Calcutta State Transport Corporation  (CSTC) was a West Bengal state government undertaken transport corporation. Headquartered in Kolkata, it was set up on 31 July 1948. Currently it operates under the name WBTC. It plied buses in Kolkata and nearby districts of West Bengal, along with some long-distance services.
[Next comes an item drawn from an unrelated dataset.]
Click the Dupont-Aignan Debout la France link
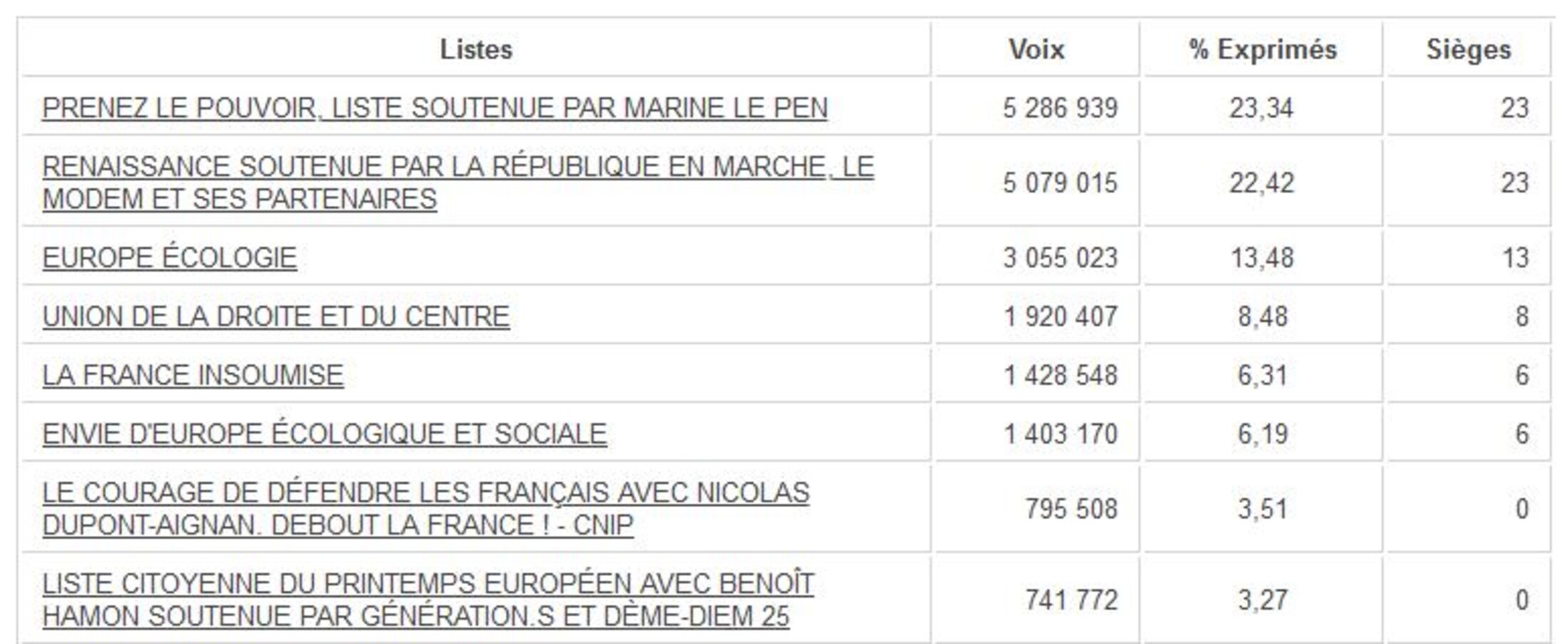The height and width of the screenshot is (644, 1568). coord(425,493)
CSTC owned 11 depots in Kolkata and the districts to station its fleet of busses.

History 

Calcutta State Transport Corporation started its journey on 31 July 1948 as State Transport Services with an objective to provide efficient, adequate, economical and properly coordinated passenger bus service particularly in and around the city of Kolkata and in the state of West Bengal in general.

On 15 June 1960 the name of State Transport Service has changed to Calcutta State Transport Corporation (CSTC) under the Road Transport Corporation Act, 1950. By 1966, it had upgraded its services and was connected to 90 percent of the national highways. To fulfill the demand of rural passengers, CSTC introduced one of the earliest Long Distance Bus Services (LDS) from Calcutta to Digha in April 1968.

Merger with WBTC

In 2017, the Department of Transport (West Bengal), under Transport Minister Protik Bhattacharya merged CSTC with other transport providers such as CTC and WBSTC and to form WBTC.

Operations

Fleet
With a fleet of 782 buses, CSTC was able to set up a number of bus routes in the southern part of West Bengal which were till then not connected to any other means of transport. CSTC also pioneered the running of air-conditioned Volvo buses in Kolkata, replacing the aging fleet.

Air conditioned buses were launched in July 2014 on 40 routes across the city and suburbs. They were in blue and white livery, the buses included a complete fleet of Volvo 8400 units as well as JanBus models from Ashok Leyland, the first low floor front entry public buses in the country. These were bought under the central JNNURM scheme.

In 2019, the West Bengal state government made a decision to transition the city's bus fleet, along with its ferry fleet, to be entirely electric by 2030, to reduce the levels of air pollution in the city.

Routes

Depots
Former CSTC Depots used for parking and repairing buses.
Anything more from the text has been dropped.